• **What you have to do**: Among the records below, find each line that includes the string "with" and copy it.

• **Records supplied**:
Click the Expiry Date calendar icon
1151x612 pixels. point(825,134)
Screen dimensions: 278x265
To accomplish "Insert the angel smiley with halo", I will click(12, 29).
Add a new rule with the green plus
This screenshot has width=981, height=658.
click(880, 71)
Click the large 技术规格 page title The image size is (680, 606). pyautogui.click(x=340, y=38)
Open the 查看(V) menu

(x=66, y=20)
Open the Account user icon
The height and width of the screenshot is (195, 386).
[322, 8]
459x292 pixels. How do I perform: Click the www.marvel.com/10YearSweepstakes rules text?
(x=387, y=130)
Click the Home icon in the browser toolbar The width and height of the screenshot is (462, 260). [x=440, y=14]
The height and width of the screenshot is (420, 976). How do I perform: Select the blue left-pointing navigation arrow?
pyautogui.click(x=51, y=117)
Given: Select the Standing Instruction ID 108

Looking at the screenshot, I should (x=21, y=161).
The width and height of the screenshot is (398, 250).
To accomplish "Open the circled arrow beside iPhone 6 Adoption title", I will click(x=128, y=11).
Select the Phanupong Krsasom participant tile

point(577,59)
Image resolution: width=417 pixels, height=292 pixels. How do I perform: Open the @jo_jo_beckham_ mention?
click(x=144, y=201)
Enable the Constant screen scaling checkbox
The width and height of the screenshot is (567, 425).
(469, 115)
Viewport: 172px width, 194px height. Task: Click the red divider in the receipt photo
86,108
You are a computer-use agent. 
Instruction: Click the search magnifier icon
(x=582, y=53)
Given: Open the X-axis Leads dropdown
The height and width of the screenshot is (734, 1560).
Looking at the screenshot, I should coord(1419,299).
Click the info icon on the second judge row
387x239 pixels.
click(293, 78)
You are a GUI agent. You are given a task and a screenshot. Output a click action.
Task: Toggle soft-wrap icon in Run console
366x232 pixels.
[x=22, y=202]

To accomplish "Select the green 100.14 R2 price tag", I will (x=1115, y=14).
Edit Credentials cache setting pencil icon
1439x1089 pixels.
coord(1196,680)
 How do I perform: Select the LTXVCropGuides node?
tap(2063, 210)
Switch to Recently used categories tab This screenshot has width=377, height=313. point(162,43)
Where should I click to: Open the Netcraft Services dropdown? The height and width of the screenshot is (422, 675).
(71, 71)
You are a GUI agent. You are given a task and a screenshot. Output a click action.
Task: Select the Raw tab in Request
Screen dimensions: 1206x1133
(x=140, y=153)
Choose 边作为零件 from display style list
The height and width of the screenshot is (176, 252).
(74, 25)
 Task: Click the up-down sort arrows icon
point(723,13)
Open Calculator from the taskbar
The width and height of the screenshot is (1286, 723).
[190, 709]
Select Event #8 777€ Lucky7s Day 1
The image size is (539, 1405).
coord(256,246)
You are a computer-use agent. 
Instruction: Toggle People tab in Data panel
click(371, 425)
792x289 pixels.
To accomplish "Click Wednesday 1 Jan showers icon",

• **Written response**:
To accomplish "Insert the angel smiley with halo", I will click(12, 29).
Add a new rule with the green plus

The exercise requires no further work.